Where did Musk come from? His politics aren’t easy to stick with (he fought against the “fascist” COVID-19 lockdowns, but quit Trump’s business councils after the administration pulled out of the climate accord. Paris). However, his broad liberalism and criticism of Twitter for “de facto bias” fueled fears that he would make Twitter a free place for all neo-Nazis, Holocausts, QAnon fanatics and those who oppose those who oppose.
In his TED talk, Musk confirmed that he would be wrong to speak more as long as it is not prohibited by law. Whether or not Musk’s Twitter will allow all constitutionally protected speech (i.e. almost anything but threats and defamation) remains unclear. However, a few of his suggestions — making the algorithm Twitter uses to promote and remove content transparent, and rely more on “timeouts” than permanent bans — seem constructive.

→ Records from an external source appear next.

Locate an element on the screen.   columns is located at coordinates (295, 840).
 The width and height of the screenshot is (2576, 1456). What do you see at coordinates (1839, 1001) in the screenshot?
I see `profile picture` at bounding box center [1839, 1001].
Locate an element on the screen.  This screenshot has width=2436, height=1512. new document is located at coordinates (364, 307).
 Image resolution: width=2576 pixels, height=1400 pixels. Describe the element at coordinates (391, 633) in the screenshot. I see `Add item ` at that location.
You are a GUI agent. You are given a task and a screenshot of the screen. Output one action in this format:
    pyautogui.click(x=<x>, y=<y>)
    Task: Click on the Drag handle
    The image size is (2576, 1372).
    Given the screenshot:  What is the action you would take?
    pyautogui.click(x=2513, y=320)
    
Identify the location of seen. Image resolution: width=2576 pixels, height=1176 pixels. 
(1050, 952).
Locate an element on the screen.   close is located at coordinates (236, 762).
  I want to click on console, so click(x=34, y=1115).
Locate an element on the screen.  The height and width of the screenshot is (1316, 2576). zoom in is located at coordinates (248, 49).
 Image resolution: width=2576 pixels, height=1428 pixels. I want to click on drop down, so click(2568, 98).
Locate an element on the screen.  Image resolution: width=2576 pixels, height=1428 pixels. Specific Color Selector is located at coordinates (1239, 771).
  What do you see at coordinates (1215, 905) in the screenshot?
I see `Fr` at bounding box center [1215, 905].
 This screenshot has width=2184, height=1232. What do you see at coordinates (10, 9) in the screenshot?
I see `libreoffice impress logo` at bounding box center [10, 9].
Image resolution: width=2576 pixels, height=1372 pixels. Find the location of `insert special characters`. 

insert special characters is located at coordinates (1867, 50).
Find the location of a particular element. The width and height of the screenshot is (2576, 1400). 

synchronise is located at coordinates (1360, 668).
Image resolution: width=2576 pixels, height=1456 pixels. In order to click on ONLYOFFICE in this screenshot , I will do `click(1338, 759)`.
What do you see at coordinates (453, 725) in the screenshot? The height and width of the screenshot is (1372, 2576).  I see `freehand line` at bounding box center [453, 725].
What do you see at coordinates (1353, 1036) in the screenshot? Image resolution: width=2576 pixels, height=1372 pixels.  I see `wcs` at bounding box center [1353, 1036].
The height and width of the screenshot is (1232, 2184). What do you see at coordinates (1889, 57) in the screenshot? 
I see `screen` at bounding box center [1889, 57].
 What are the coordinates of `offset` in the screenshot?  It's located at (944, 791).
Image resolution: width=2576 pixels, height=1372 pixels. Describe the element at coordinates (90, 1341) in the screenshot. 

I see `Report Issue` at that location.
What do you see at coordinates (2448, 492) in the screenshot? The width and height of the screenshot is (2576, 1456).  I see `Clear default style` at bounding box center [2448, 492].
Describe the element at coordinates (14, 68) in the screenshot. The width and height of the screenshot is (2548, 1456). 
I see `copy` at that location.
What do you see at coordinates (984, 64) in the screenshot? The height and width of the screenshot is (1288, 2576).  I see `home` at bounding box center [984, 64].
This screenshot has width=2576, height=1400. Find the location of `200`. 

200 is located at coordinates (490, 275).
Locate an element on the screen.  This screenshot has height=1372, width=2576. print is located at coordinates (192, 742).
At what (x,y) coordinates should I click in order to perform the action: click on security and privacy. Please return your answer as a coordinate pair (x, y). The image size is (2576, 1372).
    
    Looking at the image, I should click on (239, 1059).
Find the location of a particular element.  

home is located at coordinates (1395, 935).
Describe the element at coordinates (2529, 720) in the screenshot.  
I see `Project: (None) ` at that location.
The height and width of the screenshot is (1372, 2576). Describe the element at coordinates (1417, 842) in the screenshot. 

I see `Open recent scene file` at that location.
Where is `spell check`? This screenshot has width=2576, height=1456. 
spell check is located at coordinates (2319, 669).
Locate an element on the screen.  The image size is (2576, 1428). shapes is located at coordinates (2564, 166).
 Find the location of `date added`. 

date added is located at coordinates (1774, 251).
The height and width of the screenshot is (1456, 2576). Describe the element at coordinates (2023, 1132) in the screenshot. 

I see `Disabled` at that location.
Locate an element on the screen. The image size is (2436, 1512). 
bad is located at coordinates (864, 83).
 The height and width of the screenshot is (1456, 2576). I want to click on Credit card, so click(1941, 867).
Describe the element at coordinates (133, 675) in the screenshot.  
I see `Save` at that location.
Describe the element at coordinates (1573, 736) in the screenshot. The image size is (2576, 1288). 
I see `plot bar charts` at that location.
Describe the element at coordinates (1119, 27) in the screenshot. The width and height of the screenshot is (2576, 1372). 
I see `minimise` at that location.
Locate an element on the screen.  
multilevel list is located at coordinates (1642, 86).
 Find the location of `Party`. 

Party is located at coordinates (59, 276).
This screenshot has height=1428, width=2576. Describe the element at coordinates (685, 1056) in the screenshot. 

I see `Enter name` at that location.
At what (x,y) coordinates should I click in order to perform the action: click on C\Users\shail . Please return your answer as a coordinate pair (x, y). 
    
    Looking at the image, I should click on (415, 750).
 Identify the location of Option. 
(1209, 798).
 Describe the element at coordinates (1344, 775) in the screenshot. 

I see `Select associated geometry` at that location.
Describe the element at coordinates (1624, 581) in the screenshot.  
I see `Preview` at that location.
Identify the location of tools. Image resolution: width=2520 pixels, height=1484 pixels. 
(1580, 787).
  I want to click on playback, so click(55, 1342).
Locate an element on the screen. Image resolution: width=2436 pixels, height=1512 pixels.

Some concerns are related to Musk’s personal upheaval, such as the 2018 incident in which he got into an argument with a British cave explorer working on rescuing trapped teenagers. trapped in a cave in Thailand and called him “pedo guy”. But perhaps, Musk as Twitter CEO will still rely on advisors and employees to run it. And if he runs it erratically, sane users will ignore it right away — which many might say is the best thing to happen to our democracy.
I won’t go that far. However, I think a potentially good lesson from the Musk/Twitter story is to remind us to rethink the extent to which we’ve made Twitter our “town square” — given that only 1 Five in five Americans use it, and 10% of users provide 80 percent of the content. (Notably, Twitter’s censorship of anti-vaxx and vote-rigging conspiracy theories hasn’t stopped a large section of the population from embracing them.)
Part of Twitter’s overwhelming importance is that it is the game of choice for the media and political activists. It can be a useful tool for news gathering and discussion, but it can also create pseudo-consensus that is increasingly remote from the real world. Too many journalists are married to Twitter.
If the prospect that this marriage could lead them to collaborate with Musk is a sobering or even frightening thought, it may be time for some sense of separation.